The barbarities to which the people were subjected at last attracted the attention of the English House of Commons, who appointed a committee to inquire into these affairs, and into the Act empowering the Privy Council at Edinburgh to march the Scottish army wheresoever they chose; but there the matter ended. The Government was then federal, and any interference might have caused another national rupture.

Roused at last to more open resistance, a body of these poor people appealed again to that which of old was ever the Scotsman's best and most ready argument—the sword—and the defeat of Claverhouse's cavalry at Drumclog was deemed a sure omen of great events to come. They established their camp at Hamilton, and unfurled a standard, which is still preserved at Edinburgh. It is blue, crossed by the white saltire of St. Andrew, and is inscribed—

"COVENANTS—RELIGION—KING AND KINGDOMES."

Robert Hamilton, of Preston, a brave but intolerant and injudicious man, assumed the command. He was without experience as a leader, and his followers were destitute of all discipline as soldiers; hence dissensions were of hourly occurrence in the camp.

Alarmed by the tidings of this rising, the end of which no one could then foresee, the King sent his son James, Duke of Monmouth and Buccleugh, to assume command of the Scottish troops, and enforce the restoration of order. The duke brought with him four troops of English horse, commanded by a Major Main, a novelty which did not increase his popularity in Scotland, where English troops had not been seen since Cromwell's time. At the head of ten thousand men, with a fine park of artillery, he marched westward at midsummer, against the insurgents.

"Upon the duke being made commander-in-chief, Dalyell refused to serve under him," says Captain Creichton, "and remained at his lodgings in Edinburgh, till his Grace was superseded, which happened about a fortnight after."

The principal officers in the kingdom attended the duke on this expedition. Among them were the Earl of Linlithgow, with his regiment of Foot Guards; the Earl of Mar, with his regiment of Fusiliers; the Marquis of Montrose, the Earls of Airley and Home, and Graham of Claverhouse, all commanders of horse; while a host of cavalier nobles and gentlemen attended him to serve as he might require.

On the 22nd of June, he found the Covenanters in position at the bridge of Bothwell, where the Clyde is seventy-one yards wide. This picturesque old bridge was twelve feet broad, and one hundred and twenty feet long, with a rise of twenty in the centre, where there was a barrier gate, which was removed in 1826. This gate Preston had barricaded, while flanking the approaches with musketry. To three hundred stout hearts led by Hackston of Rathillet, and the stern John Balfour of Kinloch, otherwise styled of Burley, was confided the keeping of the bridge, and well these brave men kept it too, under a heavy fire of cannon and musketry, to which the flankers of the bridge replied by firing briskly from behind the thickets of alder and hazel trees which clothed the banks of the stream.
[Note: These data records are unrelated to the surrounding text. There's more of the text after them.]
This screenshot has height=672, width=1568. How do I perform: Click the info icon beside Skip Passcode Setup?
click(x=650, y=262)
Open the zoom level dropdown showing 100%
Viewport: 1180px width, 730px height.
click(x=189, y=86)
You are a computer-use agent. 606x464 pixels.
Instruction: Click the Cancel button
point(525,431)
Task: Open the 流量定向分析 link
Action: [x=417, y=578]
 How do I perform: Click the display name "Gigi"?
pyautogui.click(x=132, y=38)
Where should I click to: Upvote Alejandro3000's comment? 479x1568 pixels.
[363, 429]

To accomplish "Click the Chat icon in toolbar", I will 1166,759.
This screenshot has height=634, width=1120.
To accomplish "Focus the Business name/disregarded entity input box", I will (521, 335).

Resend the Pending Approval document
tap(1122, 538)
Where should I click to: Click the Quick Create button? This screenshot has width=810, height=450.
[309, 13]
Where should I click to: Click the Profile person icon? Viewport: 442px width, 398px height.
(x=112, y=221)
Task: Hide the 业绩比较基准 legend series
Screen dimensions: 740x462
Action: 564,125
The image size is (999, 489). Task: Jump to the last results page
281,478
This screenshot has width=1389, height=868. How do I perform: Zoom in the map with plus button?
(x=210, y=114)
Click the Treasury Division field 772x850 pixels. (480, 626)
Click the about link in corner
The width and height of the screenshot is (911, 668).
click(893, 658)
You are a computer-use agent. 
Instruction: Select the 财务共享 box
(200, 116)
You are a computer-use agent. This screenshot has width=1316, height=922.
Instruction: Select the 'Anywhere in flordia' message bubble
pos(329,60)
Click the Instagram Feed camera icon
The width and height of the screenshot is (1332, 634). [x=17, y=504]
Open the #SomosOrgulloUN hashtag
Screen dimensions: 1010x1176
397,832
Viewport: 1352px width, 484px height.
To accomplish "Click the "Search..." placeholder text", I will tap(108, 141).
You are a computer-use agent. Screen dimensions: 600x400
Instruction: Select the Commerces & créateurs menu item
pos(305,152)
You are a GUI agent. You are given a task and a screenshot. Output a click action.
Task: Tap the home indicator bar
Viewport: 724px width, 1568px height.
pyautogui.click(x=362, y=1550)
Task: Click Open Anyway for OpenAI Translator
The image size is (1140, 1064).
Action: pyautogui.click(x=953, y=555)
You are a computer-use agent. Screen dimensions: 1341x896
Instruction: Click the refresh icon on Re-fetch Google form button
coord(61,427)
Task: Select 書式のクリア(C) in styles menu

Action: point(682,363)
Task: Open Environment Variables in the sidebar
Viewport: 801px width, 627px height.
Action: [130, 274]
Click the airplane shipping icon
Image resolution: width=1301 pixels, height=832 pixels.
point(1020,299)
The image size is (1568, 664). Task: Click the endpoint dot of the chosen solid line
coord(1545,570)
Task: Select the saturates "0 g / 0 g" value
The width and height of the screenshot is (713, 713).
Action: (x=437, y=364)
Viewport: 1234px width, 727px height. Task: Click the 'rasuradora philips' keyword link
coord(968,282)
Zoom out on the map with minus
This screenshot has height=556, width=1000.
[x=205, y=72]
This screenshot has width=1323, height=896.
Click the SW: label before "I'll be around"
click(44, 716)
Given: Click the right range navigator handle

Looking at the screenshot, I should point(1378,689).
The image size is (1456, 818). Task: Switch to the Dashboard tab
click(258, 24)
Under cover of a cannonade, Lord Livingstone led the assault, at the head of his father's regiment, the Scottish Foot Guards, and despite its barricade of stones and timber, and all the efforts of its desperate defenders, the gate was stormed by the infantry, and the bridge was carried by the clubbed musket and levelled pike, after a fierce contest. Then a body of the Lennox Highlanders, led, say some authorities, by General Dalyell; by their own chief, Macfarlane, say others, raised the war-cry of Loch sloy and flung themselves, claymore in hand, on the main body of the Covenanters, while Claverhouse with the Life Guards—all burning to avenge their recent defeat at Drumclog—defiled across the bridge at full speed, and forming in squadron on the opposite side, swept all before them, as they might have driven a flock of sheep. Main's English dragoons and the Highlanders are accused of behaving with great barbarity in slaughtering the fugitives. The aged Laird of Earlstone prayed for quarter from Major Main, who ran him through the body and slew him on the spot.

When the charge was over, the gentlemen of the Scottish Life Guards became so exasperated on seeing the Covenanters treated thus by Englishmen, that they fell, sword in hand, upon Main's dragoons, and cut many of them down, "being grieved," as the Rev. John Blackadder has it, "to see Englishmen delighting so much to shed their countrymen's blood."